Civita Castellana – “Abbiamo sbagliato nella comunicazione interna, per il sindaco a settembre spero che la scelta cada su un politico abituato ad amministrare”. Alberto Cataldi (FdI), per un anno vice di Franco Caprioli al comune di Civita Castellana, parla a distanza di giorni dalla caduta dell’amministrazione FdI – Lega, a un anno dall’insediamento. Caprioli ha rassegnato le dimissioni ma Cataldi non si rassegna: il centrodestra può ancora vincere, magari con un candidato sindaco di Fratelli d’Italia.
Cataldi, dopo appena un anno l’amministrazione comunale a Civita Castellana è caduta. Ha pensato in queste settimane dove avete sbagliato?
“Abbiamo sbagliato atteggiamento e nella poca comunicazione interna. Anche l’inesperienza può avere giocato un ruolo. Nell’anno comunque sono state fatte tante cose, è stato di transizione, per sistemare molte questioni lasciate da chi ci ha preceduto. Un tempo necessario per mettere le fondamenta, ma non c’è stato tempo”.
Col senno del poi è tutto più facile, ma secondo lei la scelta del sindaco è stata quella giusta?
“Penso che Franco sia un grande professionista, una persona che poteva dare tanto all’amministrazione. Ha preso la sua decisione e va rispettata, non si può criticare chi si dimette per ragioni personali e fisiche. So solo che quest’amministrazione meritava di fare i cinque anni per cui era stata votata”.
Il prossimo candidato proverrà ancora dalla società civile?
“Spero che i partiti scelgano un politico abituato ad amministrare. Queste forzature per trovare un civico non sempre pagano”.
Magari il candidato del centrodestra sarà di Fratelli d’Italia…
“Questa è una scelta che si fa tutti insieme. FdI è un partito in crescita e ben radicato sul territorio, Civita è un avamposto dove ha ottenuto sempre parecchi voti. Perché no?”.
Avete iniziato a incontrarvi, a discutere?
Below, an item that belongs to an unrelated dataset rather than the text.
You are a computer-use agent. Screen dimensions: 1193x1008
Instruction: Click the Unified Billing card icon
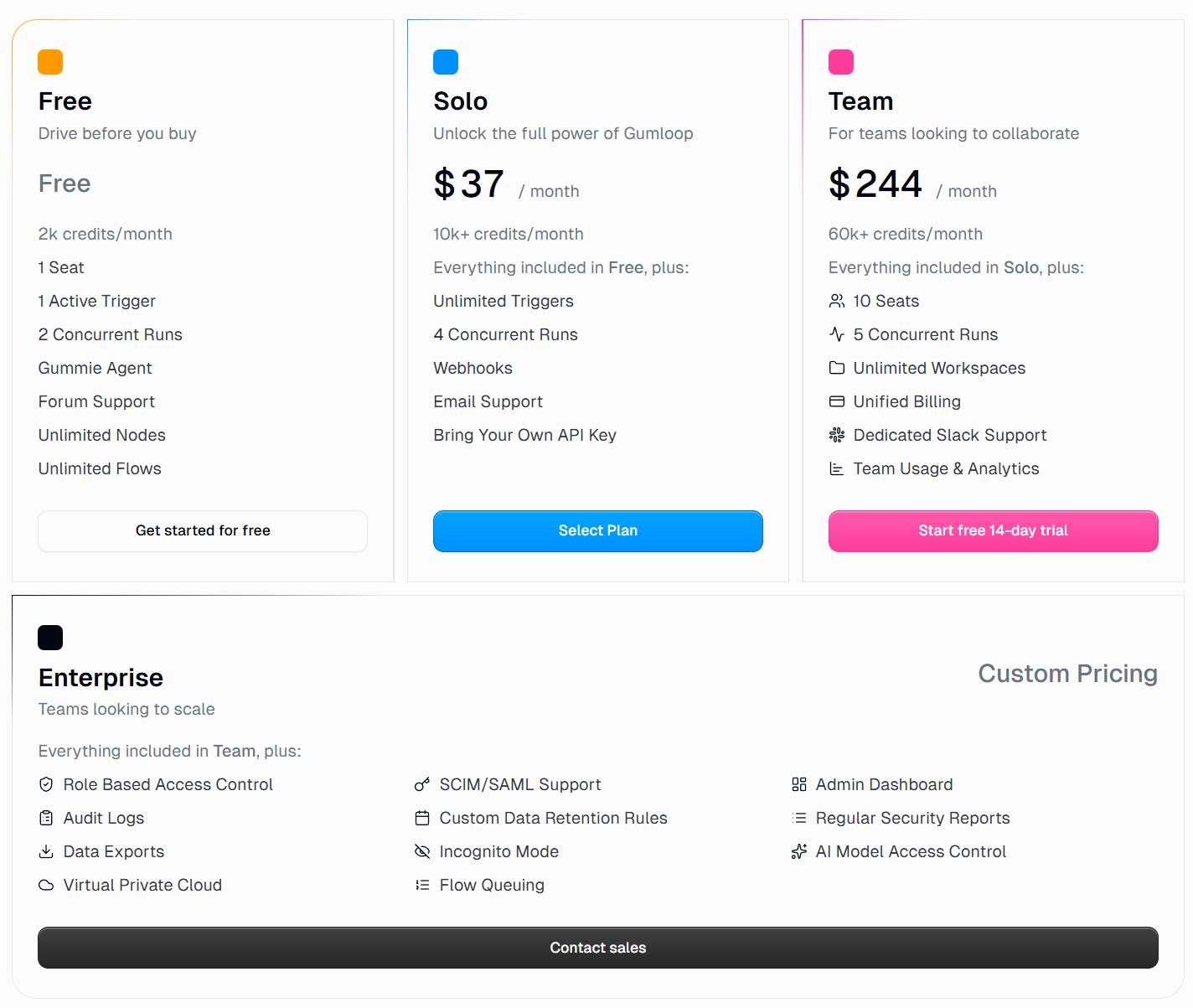[836, 401]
“Al momento, ancora non siamo entrati nel vivo. Come detto dal senatore Fusco, dobbiamo parlare. Tutto il centrodestra deve avere una linea comune, per il rispetto di quello che di buono è stato fatto in questo anno e per dare una spinta in più a Civita Castellana”.
Avete vinto alleandovi, voi di FdI e la Lega. Stavolta riuscirete a proporre il centrodestra in formazione completa, anche con Forza Italia?
“Questo, solo chi vivrà vedrà. Non ne ho contezza, ma lo sforzo è per andare avanti tutti insieme”.
Non teme che dopo quello che è accaduto i civitonici alle urne vi possano voltare le spalle?
“Anche dopo la fine dell’amministrazione ci hanno appoggiato e stati vicini. Non penso che s’intaccherà il rapporto di fiducia che si è creato. Tanto di buono è stato fatto, dopo anni di centrosinistra.
Lei, invece, cosa farà?
“Ci sto pensando. Non so mi candiderò ancora. Come vicesindaco, soprattutto nell’ultimo periodo mi sono dovuto prendere responsabilità più grandi del normale ruolo da assessore. Ne parlerò col partito, perché io sono uomo di partito. Resto comunque a Fratelli d’Italia. Qualcuno sostiene che io stia pensando a liste civiche o altro. Non è così. In ogni caso non lascio FdI, anche se non dovessi ricandidarmi. Da 25 anni sono impegnato e da 10 come responsabile. Non butto al vento tutto”.